木々や住居、また小川の引き込みなど、およそ重厚な寒い壁周りの工事に似つかわしくない、逆に言えば人としての暖かみが感じられる場所が、ある部分の壁際に作られつつあるようだ。さらに決定的なことには、「居住区予定地」と読み取れる、二進数の羅列で書かれた看板が確認できた。それは、テレスコープの変換機能で二人には解読できている。
「どう見てもあの部分が新しい居住区になるように見えるな……。だけど、俺が以前偵察した時は、こんなに人間のことを考えた場所ではなかったが?」
アキヒトは自分の目が信じられず、懐疑的な感想を持っている。
「でも、事実だよね。もう少し何かないか、あそこを中心に調べてみましょ」
初めてラストホープを見るマリーは、アキヒトほどは負の先入観を持っていない。冷静に判断し、調査を続けている。
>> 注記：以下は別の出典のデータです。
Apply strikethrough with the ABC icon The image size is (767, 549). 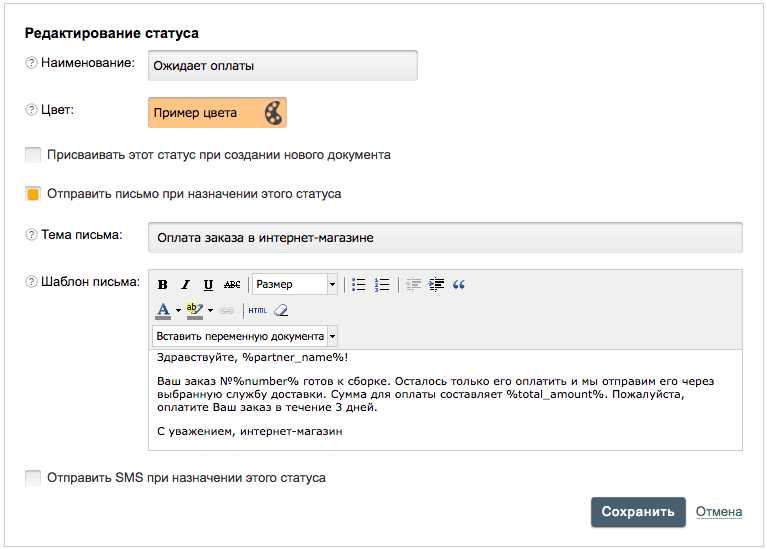232,285
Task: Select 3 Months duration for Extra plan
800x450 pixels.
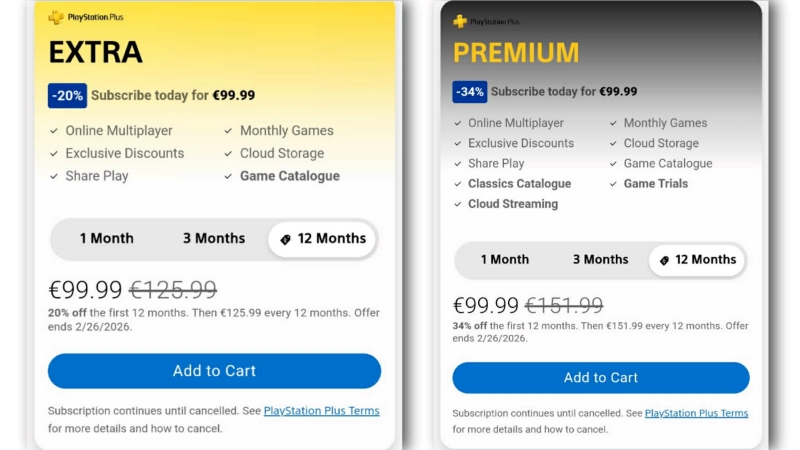Action: click(x=213, y=238)
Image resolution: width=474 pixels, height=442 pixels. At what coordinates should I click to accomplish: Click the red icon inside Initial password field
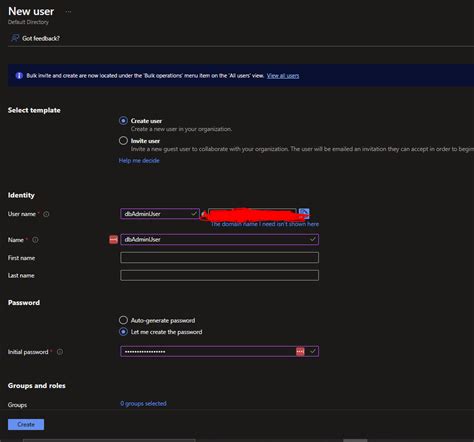coord(300,351)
さらに調べていると、居住区への小川の引き込みを行っている辺りの壁に、その規模にしては小さな扉が下部に付けられているのにマリーが気づいた。
「あれは扉だよね? 見間違いじゃないよね?」
アキヒトにも確認を求めると慌てながら、
「えっ!? ……ああ、どっから見ても扉だな。居住区の近くに扉……?」
と、見とめてはいるものの、見ているものがまだ信じられずに彼はいる。
「私たちの偵察を見越した何かの罠なのかしら? それにしてもあからさま過ぎるよね」
マザーコンピューターイシュタルに対しての猜疑心はマリーも持っている。それだけにその場所は、彼らに混乱をもたらすものだった。
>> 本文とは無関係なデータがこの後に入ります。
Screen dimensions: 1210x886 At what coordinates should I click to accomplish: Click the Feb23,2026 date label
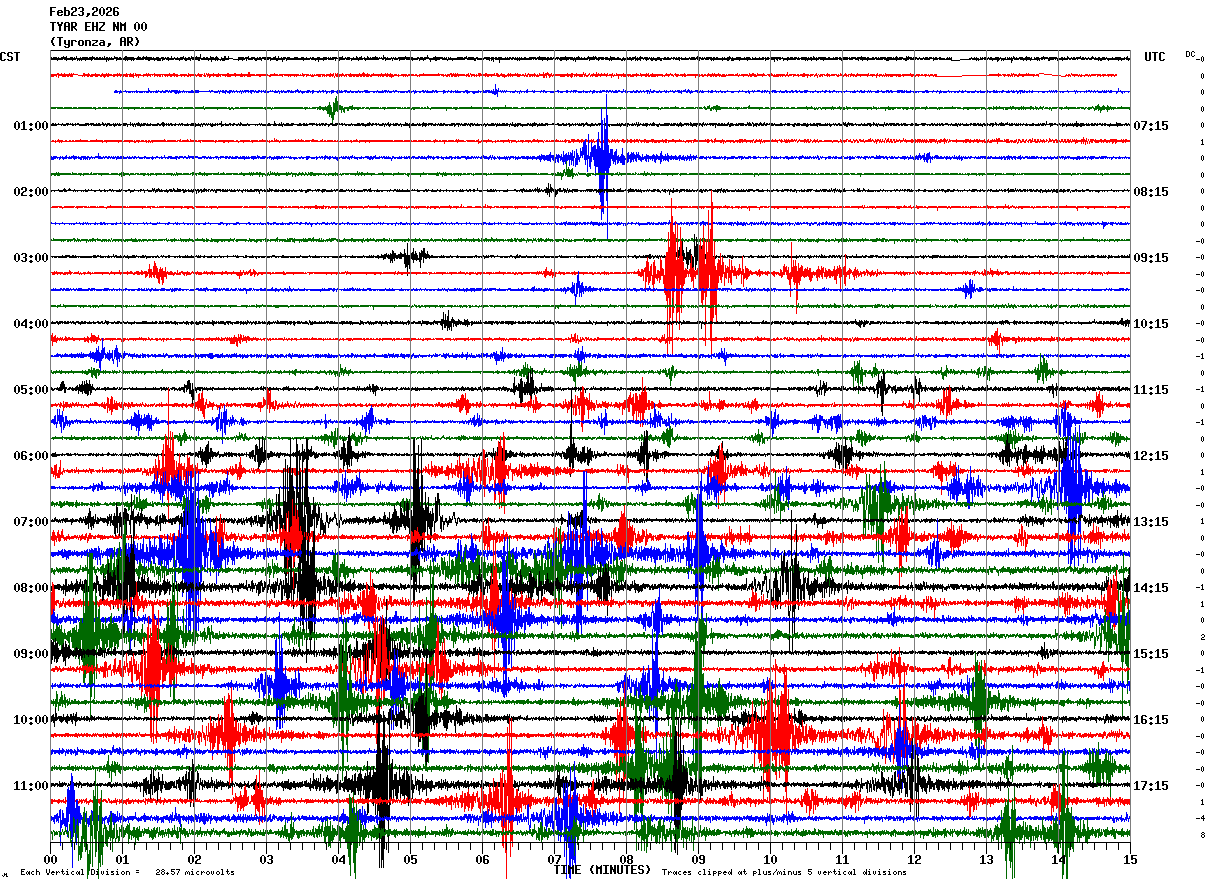pos(84,12)
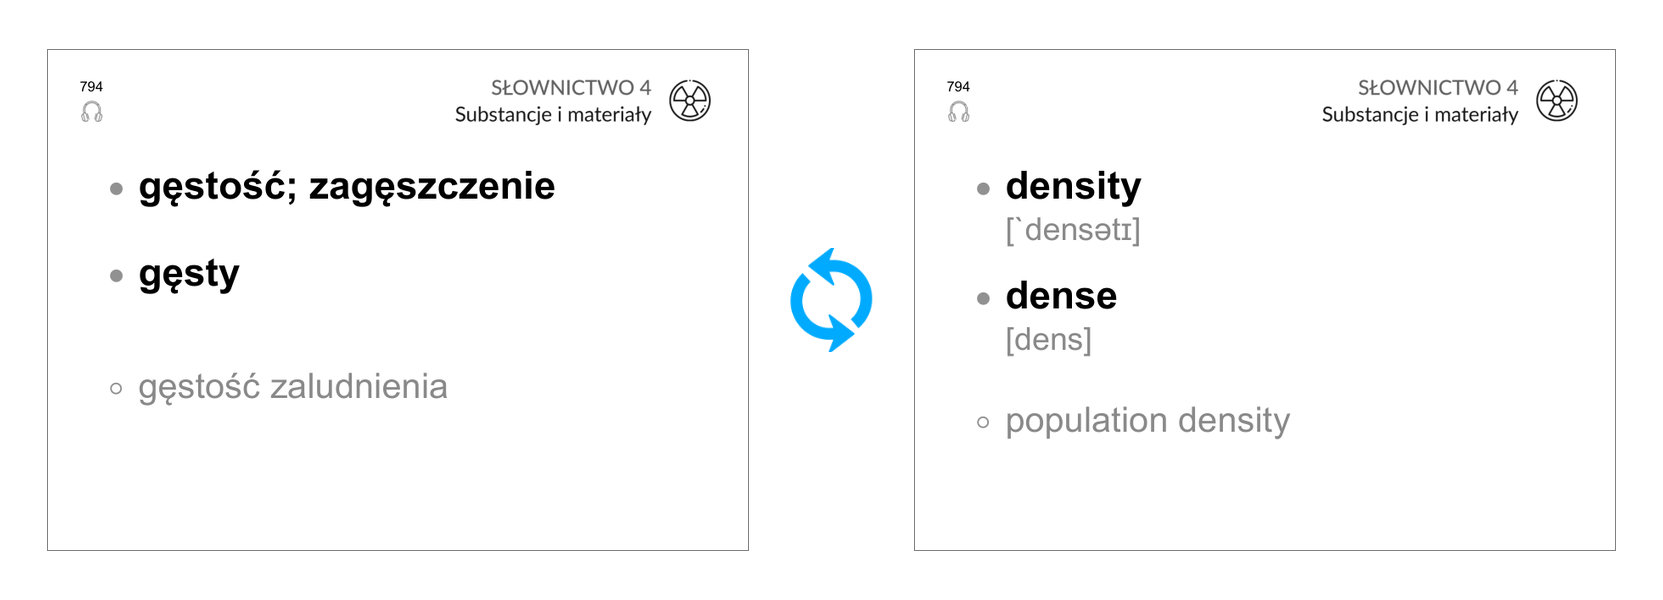1663x600 pixels.
Task: Click the phrase 'population density'
Action: tap(1148, 421)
「分からん……。判断できないな。でも事実だ。映像を持って帰って、アテナやみんなと相談してみよう」
調査を続けている内に時間もかなり進み、辺りが暗くなりかけている。アキヒト達は撤収し、アテナビレッジへ帰還することにした。
村に帰還すると、早速アテナに仔細を報告し、彼女の判断を仰いだが、
「なるほど……。イシュタルはそう考えていますか……」
アテナはそうとだけ答え、後はその場では何も詳しいことは言わなかった。だが後日、会議を開き、村のみんなに今回の偵察結果から、ラストホープ人間居住区の特定ができたことを報告し、救出作戦の概要を練っていることも周知させている。
そしてまた、いくらか月日が経った。
春も半ばでセキレイなどの小鳥がしきりに鳴いている。花の香りと色も艶やかになってきた村内を走る青少年が一人。
「何かあったのかい? 急に呼び出して?」
その日のアキヒトは、今まで続けて来た通り、サトルの工場で大詰めの労働をしていた。救出計画に必要な新しいアンドロイドの仲間と車の数は揃いつつあり、続けて来た労働の成果が実ってきている。そうした中、コントロールタワーにいるサラから急な連絡が入ったので、サトルに断り急いでタワーまで来たようだ。
「あっ……、アキヒト……」
サラは珍しく狼狽していた。呼びかける言葉も少ない。そしてサラの隣を見ると、サラによく似た……というより、いつもモニターで見ているアテナのイメージ映像をより若くした美しい女性がすらりと一人立っていた。アキヒトはその女性に見とれた。ほとんど一目ぼれに近い。
「よく会っていますが、初めましてですねアキヒト。私はアテナの分身と言えばよく分かるでしょうか…。あなたのお母さん、サラと同じようにして生まれたバイオノイドです。最も私は自らの意志で生まれましたが」
「えっ……? えっ……?」
彼女の美しさと、半ば理解ができない自己紹介に、アキヒトは混乱するばかりだ。